Once you find the line with "Expand DJI AGRAS T70 category arrow" in the entries below, return exactly every line from it through the line with "Given: Click the Benchmarks menu item".
◇ ◇ ◇ ◇
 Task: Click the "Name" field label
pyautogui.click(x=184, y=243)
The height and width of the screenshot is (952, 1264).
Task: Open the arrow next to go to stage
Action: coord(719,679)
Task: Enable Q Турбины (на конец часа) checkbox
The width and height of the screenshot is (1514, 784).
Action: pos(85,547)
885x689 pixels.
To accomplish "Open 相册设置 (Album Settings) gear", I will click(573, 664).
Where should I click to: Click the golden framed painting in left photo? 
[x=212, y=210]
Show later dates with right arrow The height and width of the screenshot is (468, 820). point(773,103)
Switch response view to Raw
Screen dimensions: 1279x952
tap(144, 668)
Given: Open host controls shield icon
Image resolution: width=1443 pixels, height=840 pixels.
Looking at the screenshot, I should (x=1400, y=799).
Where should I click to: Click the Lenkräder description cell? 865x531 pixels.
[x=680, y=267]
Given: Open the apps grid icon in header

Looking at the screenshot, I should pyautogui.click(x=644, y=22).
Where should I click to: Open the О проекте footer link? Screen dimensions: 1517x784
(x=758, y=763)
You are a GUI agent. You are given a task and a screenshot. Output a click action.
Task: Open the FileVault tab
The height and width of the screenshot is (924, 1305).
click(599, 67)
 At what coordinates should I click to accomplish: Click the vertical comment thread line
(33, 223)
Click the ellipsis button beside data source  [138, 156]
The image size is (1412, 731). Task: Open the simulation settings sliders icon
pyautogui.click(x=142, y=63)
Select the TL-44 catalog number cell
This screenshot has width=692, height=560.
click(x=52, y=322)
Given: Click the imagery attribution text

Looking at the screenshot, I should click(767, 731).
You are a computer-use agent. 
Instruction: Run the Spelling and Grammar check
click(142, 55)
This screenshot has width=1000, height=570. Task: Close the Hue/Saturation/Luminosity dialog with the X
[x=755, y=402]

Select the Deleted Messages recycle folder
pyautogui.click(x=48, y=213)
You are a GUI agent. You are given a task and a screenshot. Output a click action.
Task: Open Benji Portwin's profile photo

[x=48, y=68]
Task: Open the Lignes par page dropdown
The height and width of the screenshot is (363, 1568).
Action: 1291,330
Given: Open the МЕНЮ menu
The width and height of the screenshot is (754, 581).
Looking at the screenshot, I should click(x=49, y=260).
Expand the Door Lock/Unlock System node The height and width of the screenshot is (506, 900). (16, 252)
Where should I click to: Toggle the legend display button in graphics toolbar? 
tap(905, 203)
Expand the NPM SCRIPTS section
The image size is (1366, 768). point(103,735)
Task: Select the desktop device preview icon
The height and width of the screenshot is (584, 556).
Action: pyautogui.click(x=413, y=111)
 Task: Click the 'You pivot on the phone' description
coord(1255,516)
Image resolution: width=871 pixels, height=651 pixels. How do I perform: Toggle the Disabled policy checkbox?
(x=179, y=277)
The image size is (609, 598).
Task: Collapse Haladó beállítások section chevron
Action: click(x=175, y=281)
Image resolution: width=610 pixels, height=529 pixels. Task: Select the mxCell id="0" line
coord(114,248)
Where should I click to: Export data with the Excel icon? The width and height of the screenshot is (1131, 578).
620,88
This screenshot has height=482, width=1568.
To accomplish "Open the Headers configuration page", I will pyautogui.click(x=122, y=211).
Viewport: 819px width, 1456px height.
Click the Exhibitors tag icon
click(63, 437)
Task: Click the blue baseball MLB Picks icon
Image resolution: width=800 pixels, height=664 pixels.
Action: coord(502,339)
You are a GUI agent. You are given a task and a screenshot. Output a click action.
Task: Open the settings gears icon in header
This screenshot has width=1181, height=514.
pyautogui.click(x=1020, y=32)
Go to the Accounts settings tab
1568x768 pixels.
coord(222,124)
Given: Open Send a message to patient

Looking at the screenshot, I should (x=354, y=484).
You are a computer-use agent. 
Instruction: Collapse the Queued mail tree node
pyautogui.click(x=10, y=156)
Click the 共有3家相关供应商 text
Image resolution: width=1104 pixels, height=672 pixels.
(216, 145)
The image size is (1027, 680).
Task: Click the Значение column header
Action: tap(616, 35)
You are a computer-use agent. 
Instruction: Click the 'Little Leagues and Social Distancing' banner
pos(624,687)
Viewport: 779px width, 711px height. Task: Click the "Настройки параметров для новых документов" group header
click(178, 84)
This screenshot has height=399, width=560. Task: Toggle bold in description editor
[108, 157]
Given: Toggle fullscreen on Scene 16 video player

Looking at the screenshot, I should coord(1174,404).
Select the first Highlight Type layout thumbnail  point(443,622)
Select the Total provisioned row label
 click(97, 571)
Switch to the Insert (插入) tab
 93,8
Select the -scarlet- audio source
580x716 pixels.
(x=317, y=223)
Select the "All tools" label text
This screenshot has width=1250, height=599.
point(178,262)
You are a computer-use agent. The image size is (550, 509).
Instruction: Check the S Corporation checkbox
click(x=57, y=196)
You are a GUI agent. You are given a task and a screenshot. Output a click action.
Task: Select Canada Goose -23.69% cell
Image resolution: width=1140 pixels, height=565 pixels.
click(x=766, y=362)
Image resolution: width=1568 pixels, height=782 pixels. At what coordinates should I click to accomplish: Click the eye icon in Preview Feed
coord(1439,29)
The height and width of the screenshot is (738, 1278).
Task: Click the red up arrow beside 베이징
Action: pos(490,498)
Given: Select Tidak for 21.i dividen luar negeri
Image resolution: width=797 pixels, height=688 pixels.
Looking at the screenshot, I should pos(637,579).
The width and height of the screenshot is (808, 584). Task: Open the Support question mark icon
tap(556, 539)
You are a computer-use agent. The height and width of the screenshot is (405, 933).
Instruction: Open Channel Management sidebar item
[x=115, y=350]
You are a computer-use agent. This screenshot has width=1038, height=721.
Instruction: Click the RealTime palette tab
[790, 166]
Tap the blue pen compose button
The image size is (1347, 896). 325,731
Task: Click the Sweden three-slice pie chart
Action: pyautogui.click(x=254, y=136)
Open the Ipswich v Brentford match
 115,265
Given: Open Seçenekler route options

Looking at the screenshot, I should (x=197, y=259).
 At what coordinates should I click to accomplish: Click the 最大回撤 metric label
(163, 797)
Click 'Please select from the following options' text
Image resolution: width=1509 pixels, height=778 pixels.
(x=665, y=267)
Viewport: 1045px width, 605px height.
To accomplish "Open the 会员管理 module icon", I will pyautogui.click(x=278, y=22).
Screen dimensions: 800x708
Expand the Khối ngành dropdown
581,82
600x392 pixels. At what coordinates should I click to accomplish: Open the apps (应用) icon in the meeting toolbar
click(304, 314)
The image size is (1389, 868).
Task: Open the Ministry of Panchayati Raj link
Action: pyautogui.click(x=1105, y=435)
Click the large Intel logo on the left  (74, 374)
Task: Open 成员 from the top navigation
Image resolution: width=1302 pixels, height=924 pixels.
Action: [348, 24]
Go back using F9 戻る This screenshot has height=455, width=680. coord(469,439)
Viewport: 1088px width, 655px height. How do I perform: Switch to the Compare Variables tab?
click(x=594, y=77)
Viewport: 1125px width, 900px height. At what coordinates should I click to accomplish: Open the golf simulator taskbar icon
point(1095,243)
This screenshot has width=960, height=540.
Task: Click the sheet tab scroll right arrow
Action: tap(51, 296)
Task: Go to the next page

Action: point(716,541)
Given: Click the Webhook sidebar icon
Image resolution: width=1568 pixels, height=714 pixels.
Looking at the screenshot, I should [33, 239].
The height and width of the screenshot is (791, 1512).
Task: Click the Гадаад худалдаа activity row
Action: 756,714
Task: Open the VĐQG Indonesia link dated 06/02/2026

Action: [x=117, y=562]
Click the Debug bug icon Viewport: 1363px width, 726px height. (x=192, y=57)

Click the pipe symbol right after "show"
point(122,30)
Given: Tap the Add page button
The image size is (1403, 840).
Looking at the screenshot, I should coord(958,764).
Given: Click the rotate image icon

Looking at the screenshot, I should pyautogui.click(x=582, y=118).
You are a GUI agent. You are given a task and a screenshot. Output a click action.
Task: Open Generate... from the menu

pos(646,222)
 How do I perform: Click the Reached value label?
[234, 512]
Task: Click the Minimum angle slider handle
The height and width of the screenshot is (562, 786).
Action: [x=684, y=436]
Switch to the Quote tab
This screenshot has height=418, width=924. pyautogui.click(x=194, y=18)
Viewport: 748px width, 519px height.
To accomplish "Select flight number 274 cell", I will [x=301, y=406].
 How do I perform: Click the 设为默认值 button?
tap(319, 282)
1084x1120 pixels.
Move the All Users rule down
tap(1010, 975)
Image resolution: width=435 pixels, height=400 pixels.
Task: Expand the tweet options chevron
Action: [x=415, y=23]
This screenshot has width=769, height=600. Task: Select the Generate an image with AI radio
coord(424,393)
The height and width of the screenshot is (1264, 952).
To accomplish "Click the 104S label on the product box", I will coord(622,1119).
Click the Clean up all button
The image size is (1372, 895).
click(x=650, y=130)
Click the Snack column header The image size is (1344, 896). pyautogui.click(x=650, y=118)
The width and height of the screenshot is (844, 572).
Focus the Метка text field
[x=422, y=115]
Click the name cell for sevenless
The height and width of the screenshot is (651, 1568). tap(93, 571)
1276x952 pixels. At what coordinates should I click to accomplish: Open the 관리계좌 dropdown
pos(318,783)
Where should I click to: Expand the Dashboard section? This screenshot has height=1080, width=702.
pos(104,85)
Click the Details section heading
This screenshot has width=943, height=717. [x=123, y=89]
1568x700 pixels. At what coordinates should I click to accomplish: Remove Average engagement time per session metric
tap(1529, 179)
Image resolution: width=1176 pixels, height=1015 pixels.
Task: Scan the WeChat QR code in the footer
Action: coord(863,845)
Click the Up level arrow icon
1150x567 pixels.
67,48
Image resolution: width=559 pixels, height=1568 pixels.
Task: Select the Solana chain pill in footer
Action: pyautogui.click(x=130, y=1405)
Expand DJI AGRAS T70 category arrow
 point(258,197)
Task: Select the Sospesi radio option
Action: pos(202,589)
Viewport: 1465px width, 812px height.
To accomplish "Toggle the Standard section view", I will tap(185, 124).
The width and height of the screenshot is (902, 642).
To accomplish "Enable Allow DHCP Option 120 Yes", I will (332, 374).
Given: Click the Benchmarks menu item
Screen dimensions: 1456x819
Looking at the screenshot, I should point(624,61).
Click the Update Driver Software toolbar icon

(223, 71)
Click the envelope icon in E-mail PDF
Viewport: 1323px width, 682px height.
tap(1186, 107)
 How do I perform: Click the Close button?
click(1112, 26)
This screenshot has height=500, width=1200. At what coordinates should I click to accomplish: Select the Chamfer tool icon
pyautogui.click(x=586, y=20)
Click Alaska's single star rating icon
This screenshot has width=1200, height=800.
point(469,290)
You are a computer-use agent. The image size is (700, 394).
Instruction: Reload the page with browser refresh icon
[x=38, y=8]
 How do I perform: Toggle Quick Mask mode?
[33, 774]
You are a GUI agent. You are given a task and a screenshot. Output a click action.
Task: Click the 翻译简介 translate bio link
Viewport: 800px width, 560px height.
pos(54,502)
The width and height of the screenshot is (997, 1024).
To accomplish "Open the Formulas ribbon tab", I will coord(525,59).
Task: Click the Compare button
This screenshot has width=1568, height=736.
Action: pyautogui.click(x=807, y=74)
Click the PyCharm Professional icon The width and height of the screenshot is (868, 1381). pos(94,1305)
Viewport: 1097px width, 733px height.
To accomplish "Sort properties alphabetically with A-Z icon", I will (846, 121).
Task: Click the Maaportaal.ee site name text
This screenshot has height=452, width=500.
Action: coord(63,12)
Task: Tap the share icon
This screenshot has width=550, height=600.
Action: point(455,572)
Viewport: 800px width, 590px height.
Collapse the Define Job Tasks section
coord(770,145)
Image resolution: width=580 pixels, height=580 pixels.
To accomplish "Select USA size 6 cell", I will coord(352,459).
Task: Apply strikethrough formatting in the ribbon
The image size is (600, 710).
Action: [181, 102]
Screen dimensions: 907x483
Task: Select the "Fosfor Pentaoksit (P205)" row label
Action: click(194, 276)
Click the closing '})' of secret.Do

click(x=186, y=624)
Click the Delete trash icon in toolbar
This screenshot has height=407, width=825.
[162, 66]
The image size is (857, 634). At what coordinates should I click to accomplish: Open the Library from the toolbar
◇ ◇ ◇ ◇
# PROBLEM SOLUTION:
Expand DJI AGRAS T70 category arrow
 point(258,197)
Task: Select the Sospesi radio option
Action: pos(202,589)
Viewport: 1465px width, 812px height.
To accomplish "Toggle the Standard section view", I will tap(185, 124).
The width and height of the screenshot is (902, 642).
To accomplish "Enable Allow DHCP Option 120 Yes", I will (332, 374).
Given: Click the Benchmarks menu item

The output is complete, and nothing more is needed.